■ Try it ■
The entries should each be set down again precisely.

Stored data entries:
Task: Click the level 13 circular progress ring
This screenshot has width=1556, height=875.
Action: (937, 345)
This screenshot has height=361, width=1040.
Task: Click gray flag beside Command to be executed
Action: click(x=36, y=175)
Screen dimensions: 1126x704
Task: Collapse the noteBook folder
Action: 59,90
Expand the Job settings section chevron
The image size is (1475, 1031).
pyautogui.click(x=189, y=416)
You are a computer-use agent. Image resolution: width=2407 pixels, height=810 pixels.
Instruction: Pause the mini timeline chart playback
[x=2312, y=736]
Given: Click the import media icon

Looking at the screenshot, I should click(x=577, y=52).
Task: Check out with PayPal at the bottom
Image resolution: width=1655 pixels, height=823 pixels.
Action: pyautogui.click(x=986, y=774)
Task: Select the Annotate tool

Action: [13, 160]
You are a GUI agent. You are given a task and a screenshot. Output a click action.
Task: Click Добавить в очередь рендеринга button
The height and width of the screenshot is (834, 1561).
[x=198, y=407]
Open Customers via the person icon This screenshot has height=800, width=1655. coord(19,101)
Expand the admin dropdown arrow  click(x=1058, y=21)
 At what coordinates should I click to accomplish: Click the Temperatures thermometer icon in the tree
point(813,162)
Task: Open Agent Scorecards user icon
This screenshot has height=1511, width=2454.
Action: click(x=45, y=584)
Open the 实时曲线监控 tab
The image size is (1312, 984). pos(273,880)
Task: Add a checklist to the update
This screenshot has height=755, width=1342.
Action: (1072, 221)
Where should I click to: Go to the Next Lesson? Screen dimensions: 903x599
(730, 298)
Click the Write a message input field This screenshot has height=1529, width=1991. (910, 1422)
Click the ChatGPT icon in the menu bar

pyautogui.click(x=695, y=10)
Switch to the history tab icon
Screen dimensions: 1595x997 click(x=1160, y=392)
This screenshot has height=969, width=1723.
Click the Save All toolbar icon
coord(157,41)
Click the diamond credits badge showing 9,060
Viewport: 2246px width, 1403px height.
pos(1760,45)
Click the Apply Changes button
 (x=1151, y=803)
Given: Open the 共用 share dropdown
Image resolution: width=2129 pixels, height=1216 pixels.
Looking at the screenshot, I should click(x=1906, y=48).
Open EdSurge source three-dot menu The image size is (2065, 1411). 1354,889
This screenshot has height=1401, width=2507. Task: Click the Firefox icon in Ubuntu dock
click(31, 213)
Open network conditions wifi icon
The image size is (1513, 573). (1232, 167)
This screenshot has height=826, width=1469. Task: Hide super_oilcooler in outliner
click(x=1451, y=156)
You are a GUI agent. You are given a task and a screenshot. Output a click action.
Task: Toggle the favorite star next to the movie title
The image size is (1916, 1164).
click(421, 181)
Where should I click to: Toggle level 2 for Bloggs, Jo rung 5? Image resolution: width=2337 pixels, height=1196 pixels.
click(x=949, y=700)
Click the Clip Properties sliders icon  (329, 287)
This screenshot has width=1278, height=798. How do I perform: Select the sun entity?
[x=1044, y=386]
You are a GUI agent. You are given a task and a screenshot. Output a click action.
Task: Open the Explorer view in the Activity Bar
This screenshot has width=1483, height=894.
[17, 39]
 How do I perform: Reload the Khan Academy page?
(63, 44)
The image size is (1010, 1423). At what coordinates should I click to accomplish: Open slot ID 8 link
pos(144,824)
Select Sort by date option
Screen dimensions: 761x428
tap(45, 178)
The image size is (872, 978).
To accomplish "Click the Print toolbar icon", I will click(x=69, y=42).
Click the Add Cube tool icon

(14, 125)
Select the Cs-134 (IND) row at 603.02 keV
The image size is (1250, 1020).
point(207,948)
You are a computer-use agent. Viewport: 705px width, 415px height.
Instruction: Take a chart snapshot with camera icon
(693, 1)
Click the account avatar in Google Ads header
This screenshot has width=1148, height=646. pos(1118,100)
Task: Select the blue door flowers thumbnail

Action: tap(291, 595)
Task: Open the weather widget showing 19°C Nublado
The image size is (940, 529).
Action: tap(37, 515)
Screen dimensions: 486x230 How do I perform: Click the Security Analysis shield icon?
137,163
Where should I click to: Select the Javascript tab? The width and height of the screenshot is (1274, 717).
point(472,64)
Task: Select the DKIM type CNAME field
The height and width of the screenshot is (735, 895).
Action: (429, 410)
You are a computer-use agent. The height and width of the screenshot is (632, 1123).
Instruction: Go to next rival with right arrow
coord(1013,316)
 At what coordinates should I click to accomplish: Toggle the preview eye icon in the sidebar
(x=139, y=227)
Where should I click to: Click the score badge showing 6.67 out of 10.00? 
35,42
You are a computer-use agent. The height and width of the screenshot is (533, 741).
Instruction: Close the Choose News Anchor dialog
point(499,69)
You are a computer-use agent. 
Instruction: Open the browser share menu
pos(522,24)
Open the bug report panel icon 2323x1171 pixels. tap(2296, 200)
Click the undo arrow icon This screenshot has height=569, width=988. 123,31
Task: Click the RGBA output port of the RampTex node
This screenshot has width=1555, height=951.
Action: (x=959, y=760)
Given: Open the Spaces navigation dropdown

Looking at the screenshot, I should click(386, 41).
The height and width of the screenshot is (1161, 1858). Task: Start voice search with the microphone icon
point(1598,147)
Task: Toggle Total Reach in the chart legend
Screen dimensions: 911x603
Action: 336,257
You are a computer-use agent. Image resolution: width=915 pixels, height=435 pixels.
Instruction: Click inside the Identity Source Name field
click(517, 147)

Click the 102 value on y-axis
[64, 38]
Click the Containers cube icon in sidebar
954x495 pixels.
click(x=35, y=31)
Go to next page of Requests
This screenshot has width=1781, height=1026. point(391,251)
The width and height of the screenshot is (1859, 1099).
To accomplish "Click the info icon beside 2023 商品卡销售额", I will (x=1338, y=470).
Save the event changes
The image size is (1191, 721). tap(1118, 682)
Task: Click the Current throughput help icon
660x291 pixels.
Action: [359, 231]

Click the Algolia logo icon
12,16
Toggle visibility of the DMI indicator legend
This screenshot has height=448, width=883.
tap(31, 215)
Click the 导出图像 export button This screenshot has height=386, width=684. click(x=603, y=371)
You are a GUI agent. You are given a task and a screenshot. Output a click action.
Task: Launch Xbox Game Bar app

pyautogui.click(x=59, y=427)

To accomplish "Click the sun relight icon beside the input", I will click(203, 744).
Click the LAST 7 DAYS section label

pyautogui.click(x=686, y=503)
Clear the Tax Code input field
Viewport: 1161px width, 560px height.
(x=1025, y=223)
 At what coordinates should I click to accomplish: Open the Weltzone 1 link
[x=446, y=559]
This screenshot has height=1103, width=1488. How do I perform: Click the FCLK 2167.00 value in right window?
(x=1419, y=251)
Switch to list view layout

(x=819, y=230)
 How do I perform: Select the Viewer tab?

■ Result for this exercise ■
Task: Click the level 13 circular progress ring
This screenshot has width=1556, height=875.
Action: (937, 345)
This screenshot has height=361, width=1040.
Task: Click gray flag beside Command to be executed
Action: click(x=36, y=175)
Screen dimensions: 1126x704
Task: Collapse the noteBook folder
Action: 59,90
Expand the Job settings section chevron
The image size is (1475, 1031).
pyautogui.click(x=189, y=416)
You are a computer-use agent. Image resolution: width=2407 pixels, height=810 pixels.
Instruction: Pause the mini timeline chart playback
[x=2312, y=736]
Given: Click the import media icon

Looking at the screenshot, I should click(x=577, y=52).
Task: Check out with PayPal at the bottom
Image resolution: width=1655 pixels, height=823 pixels.
Action: pyautogui.click(x=986, y=774)
Task: Select the Annotate tool

Action: [13, 160]
You are a GUI agent. You are given a task and a screenshot. Output a click action.
Task: Click Добавить в очередь рендеринга button
The height and width of the screenshot is (834, 1561).
[x=198, y=407]
Open Customers via the person icon This screenshot has height=800, width=1655. coord(19,101)
Expand the admin dropdown arrow  click(x=1058, y=21)
 At what coordinates should I click to accomplish: Click the Temperatures thermometer icon in the tree
point(813,162)
Task: Open Agent Scorecards user icon
This screenshot has height=1511, width=2454.
Action: click(x=45, y=584)
Open the 实时曲线监控 tab
The image size is (1312, 984). pos(273,880)
Task: Add a checklist to the update
This screenshot has height=755, width=1342.
Action: (1072, 221)
Where should I click to: Go to the Next Lesson? Screen dimensions: 903x599
(730, 298)
Click the Write a message input field This screenshot has height=1529, width=1991. (910, 1422)
Click the ChatGPT icon in the menu bar

pyautogui.click(x=695, y=10)
Switch to the history tab icon
Screen dimensions: 1595x997 click(x=1160, y=392)
This screenshot has height=969, width=1723.
Click the Save All toolbar icon
coord(157,41)
Click the diamond credits badge showing 9,060
Viewport: 2246px width, 1403px height.
pos(1760,45)
Click the Apply Changes button
 (x=1151, y=803)
Given: Open the 共用 share dropdown
Image resolution: width=2129 pixels, height=1216 pixels.
Looking at the screenshot, I should click(x=1906, y=48).
Open EdSurge source three-dot menu The image size is (2065, 1411). 1354,889
This screenshot has height=1401, width=2507. Task: Click the Firefox icon in Ubuntu dock
click(31, 213)
Open network conditions wifi icon
The image size is (1513, 573). (1232, 167)
This screenshot has height=826, width=1469. Task: Hide super_oilcooler in outliner
click(x=1451, y=156)
You are a GUI agent. You are given a task and a screenshot. Output a click action.
Task: Toggle the favorite star next to the movie title
The image size is (1916, 1164).
click(421, 181)
Where should I click to: Toggle level 2 for Bloggs, Jo rung 5? Image resolution: width=2337 pixels, height=1196 pixels.
click(x=949, y=700)
Click the Clip Properties sliders icon  (329, 287)
This screenshot has width=1278, height=798. How do I perform: Select the sun entity?
[x=1044, y=386]
You are a GUI agent. You are given a task and a screenshot. Output a click action.
Task: Open the Explorer view in the Activity Bar
This screenshot has width=1483, height=894.
[17, 39]
 How do I perform: Reload the Khan Academy page?
(63, 44)
The image size is (1010, 1423). At what coordinates should I click to accomplish: Open slot ID 8 link
pos(144,824)
Select Sort by date option
Screen dimensions: 761x428
tap(45, 178)
The image size is (872, 978).
To accomplish "Click the Print toolbar icon", I will click(x=69, y=42).
Click the Add Cube tool icon

(14, 125)
Select the Cs-134 (IND) row at 603.02 keV
The image size is (1250, 1020).
point(207,948)
You are a computer-use agent. Viewport: 705px width, 415px height.
Instruction: Take a chart snapshot with camera icon
(693, 1)
Click the account avatar in Google Ads header
This screenshot has width=1148, height=646. pos(1118,100)
Task: Select the blue door flowers thumbnail

Action: tap(291, 595)
Task: Open the weather widget showing 19°C Nublado
The image size is (940, 529).
Action: tap(37, 515)
Screen dimensions: 486x230 How do I perform: Click the Security Analysis shield icon?
137,163
Where should I click to: Select the Javascript tab? The width and height of the screenshot is (1274, 717).
point(472,64)
Task: Select the DKIM type CNAME field
The height and width of the screenshot is (735, 895).
Action: (429, 410)
You are a computer-use agent. The height and width of the screenshot is (632, 1123).
Instruction: Go to next rival with right arrow
coord(1013,316)
 At what coordinates should I click to accomplish: Toggle the preview eye icon in the sidebar
(x=139, y=227)
Where should I click to: Click the score badge showing 6.67 out of 10.00? 
35,42
You are a computer-use agent. The height and width of the screenshot is (533, 741).
Instruction: Close the Choose News Anchor dialog
point(499,69)
You are a computer-use agent. 
Instruction: Open the browser share menu
pos(522,24)
Open the bug report panel icon 2323x1171 pixels. tap(2296, 200)
Click the undo arrow icon This screenshot has height=569, width=988. 123,31
Task: Click the RGBA output port of the RampTex node
This screenshot has width=1555, height=951.
Action: (x=959, y=760)
Given: Open the Spaces navigation dropdown

Looking at the screenshot, I should click(386, 41).
The height and width of the screenshot is (1161, 1858). Task: Start voice search with the microphone icon
point(1598,147)
Task: Toggle Total Reach in the chart legend
Screen dimensions: 911x603
Action: 336,257
You are a computer-use agent. Image resolution: width=915 pixels, height=435 pixels.
Instruction: Click inside the Identity Source Name field
click(517, 147)

Click the 102 value on y-axis
[64, 38]
Click the Containers cube icon in sidebar
954x495 pixels.
click(x=35, y=31)
Go to next page of Requests
This screenshot has width=1781, height=1026. point(391,251)
The width and height of the screenshot is (1859, 1099).
To accomplish "Click the info icon beside 2023 商品卡销售额", I will (x=1338, y=470).
Save the event changes
The image size is (1191, 721). tap(1118, 682)
Task: Click the Current throughput help icon
660x291 pixels.
Action: [359, 231]

Click the Algolia logo icon
12,16
Toggle visibility of the DMI indicator legend
This screenshot has height=448, width=883.
tap(31, 215)
Click the 导出图像 export button This screenshot has height=386, width=684. click(x=603, y=371)
You are a GUI agent. You are given a task and a screenshot. Output a click action.
Task: Launch Xbox Game Bar app

pyautogui.click(x=59, y=427)

To accomplish "Click the sun relight icon beside the input", I will click(203, 744).
Click the LAST 7 DAYS section label

pyautogui.click(x=686, y=503)
Clear the Tax Code input field
Viewport: 1161px width, 560px height.
(x=1025, y=223)
 At what coordinates should I click to accomplish: Open the Weltzone 1 link
[x=446, y=559]
This screenshot has height=1103, width=1488. How do I perform: Click the FCLK 2167.00 value in right window?
(x=1419, y=251)
Switch to list view layout

(x=819, y=230)
 How do I perform: Select the Viewer tab?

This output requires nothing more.